# Rectifiers, Tube AND Silicon



## keeperofthegood (Apr 30, 2008)

Hey oh

Ok. Seems a simple two pole switch could switch between the two diodes of a full wave rectifier tube OR a pair of silicon diodes. However, a tube has a MUCH larger voltage drop than a silicon diode.

http://boozhoundlabs.com/howto/pdf/5Y3GT.pdf

Now, that states a drop of 50 volts @ 125ma. Should I series a resistor R=E/I = 50/0.125 = 400 ohms? OR do I need to know the actual voltage drop and current draw of the rest of the amp and then work out an appropriate dropping resistor from there?


----------



## Guest (Jan 1, 2010)

What would Randall Smith do? Look up his patents at USPTO and there should be one in there for tube/SS rectifier switching that's nearly volume change free.


----------



## keeperofthegood (Apr 30, 2008)

iaresee said:


> What would Randall Smith do? Look up his patents at USPTO and there should be one in there for tube/SS rectifier switching that's nearly volume change free.



http://www.schematicx.com/view-schematic/mesa-boogie-dual-rectifier-schematic/

Well, google brings up Messa and Messa "dual rectifier" brings up that schematic (hope it opens) and in that was done the "simple" approach of a two pole switch and no voltage drop compensation from what I have so far found. This means users hands are on a switch that has 300+ volts behind it @[email protected] and a voltage increase switching in those SS diodes unless there is a self balancing circuit later in that schematic.

I would not do more than one diode, they are pretty rugged and [email protected] for rectifying [email protected] more than one is over kill isn't it? I would have by passed the diodes with 0.01uF caps, and I would have bypassed the switch with 0.001uF caps too (maybe not, but that's my first gut instinct). The switch I would use a relay for to keep hands and HT separated (Unless someone can tell me that this is needlessly paranoid that no one with beer wet hands would be messing with such a switch). This still needs voltage drop compensation though.

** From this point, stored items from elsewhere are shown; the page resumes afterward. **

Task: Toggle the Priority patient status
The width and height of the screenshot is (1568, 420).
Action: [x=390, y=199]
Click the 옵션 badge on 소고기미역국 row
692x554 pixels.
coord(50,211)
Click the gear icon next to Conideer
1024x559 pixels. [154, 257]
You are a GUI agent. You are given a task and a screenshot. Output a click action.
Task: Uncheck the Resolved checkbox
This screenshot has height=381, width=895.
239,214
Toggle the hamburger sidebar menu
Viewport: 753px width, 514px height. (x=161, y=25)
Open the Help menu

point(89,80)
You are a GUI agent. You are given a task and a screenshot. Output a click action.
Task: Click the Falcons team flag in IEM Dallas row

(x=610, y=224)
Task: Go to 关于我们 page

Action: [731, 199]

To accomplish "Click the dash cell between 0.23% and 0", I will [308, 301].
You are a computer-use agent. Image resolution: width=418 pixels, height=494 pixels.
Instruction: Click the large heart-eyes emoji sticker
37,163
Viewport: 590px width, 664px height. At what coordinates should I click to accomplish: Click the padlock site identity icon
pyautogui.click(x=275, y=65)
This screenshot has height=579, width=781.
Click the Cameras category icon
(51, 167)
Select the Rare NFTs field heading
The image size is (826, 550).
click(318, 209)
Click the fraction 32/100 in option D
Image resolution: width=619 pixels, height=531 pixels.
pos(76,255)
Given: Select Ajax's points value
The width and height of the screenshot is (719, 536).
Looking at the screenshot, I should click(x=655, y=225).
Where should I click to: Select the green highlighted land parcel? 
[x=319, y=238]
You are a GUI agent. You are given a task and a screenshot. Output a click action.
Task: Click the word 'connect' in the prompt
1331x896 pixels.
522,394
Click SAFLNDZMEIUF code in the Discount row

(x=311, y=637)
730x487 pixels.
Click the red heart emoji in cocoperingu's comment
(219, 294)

110Uf as the first filter capacitor is @[email protected] large for tubes, even a pair of them. Most sheets I have looked at so far have had max first capacitor values at 20uF or under (one of the rectifier tubes I am buying in a week stipulates nothing more than 8uF first filter capacitor). The 110uF could go anywhere after the first choke, but not off the tube @[email protected] unless all those old data sheets were plain wrong?

:rockon2:

Ok.... any other ideas


----------



## Emohawk (Feb 3, 2006)

A simpler example might be the Bad Cat Hot Cat schematic. That amp also has tube/SS recto switching with no compensation for volume. Here's the link to Schematic Heaven...

http://schematicheaven.com/newamps/badcat_hotcat_30.pdf

I don't know how much of a volume difference there would be. It may just sound "browner".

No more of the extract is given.